Tech-enabled services help connect the dots, creating a care community around the patient as an extension of the provider’s office while ensuring relevant and timely patient data is provided to electronic medical records systems via remote patient monitoring. 

Population health leaders, regulators and administrators should be highly motivated to find ways to implement chronic care management and remote monitoring technologies that improve patient self-management, enable efficient provider reimbursement and reduce the overall cost of care. 

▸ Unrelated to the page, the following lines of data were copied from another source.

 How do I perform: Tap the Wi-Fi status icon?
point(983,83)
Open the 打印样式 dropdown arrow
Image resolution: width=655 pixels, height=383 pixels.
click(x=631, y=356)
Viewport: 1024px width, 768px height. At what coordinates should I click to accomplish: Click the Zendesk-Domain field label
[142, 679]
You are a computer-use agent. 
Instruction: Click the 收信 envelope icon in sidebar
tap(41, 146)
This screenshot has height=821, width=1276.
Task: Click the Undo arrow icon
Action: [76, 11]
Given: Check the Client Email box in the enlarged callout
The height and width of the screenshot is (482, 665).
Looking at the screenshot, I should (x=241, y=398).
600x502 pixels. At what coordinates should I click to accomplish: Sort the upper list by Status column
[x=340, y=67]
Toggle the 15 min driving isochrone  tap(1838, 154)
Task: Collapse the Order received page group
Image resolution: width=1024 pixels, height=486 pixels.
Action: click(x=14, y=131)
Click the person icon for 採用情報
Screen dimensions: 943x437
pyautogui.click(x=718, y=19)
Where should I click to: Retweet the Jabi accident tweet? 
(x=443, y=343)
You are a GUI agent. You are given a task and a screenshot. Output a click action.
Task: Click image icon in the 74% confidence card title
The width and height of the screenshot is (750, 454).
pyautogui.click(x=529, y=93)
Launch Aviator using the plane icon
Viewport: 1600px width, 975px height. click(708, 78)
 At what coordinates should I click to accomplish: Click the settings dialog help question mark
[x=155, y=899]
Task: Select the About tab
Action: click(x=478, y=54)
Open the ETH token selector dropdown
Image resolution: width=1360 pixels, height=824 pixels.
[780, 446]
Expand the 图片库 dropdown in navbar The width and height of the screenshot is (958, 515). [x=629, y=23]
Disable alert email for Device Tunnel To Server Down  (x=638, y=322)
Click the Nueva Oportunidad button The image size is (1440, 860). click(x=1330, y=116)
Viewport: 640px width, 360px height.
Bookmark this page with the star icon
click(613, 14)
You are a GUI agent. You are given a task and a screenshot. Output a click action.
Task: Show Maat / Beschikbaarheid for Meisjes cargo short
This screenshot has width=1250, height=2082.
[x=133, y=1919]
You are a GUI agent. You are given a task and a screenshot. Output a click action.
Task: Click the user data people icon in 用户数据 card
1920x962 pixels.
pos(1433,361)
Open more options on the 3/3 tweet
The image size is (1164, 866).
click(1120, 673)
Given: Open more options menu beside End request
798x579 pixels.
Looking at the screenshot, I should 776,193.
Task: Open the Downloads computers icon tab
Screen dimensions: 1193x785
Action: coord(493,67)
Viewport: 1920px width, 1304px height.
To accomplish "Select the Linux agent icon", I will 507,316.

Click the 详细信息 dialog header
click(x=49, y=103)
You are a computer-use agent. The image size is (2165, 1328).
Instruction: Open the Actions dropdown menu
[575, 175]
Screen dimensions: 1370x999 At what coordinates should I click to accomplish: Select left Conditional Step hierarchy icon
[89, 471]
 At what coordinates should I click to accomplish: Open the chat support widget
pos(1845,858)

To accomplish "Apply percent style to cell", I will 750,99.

Chronic Care Management & Remote Monitoring Technology Reduces Healthcare Utilization, Improves Outcomes and reduces Cost of Care at Scale 

Smarter spending: Costs relating to patients with uncoordinated care are 75 percent higher than those with joined-up medical service provision (Elsevier Clinical Nursing

Reducing the cost of care delivery: Among fee-for-service Medicare beneficiaries, people suffering from multiple chronic conditions account for 93 percent of total Medicare spend  (CDC

Reducing healthcare utilization: Versus fee-for-service patients, CCM beneficiaries require fewer hospital visits by an average of 23 per 1,000 for cardiovascular conditions, and 47 per 1,000 for diabetes issues (Mathematica Policy Research 

Without investments, incentives and creative solutions driven by governmental and private entities to address the growing gap between the needs of the population and the capabilities of the healthcare system, the U.S. is positioned for further disparity in health equity, outcomes and strained emergency departments. 

Federally qualified health centers, rural health centers and others provider organizations that are accustomed to serving large Medicare patient populations have led the way in innovation. But they will need to continue to adopt new solutions as Medicare patients needs become greater and digital engagement preferences become more segmented. 

Sarah Cameron is vice president of care management at TimeDoc Health.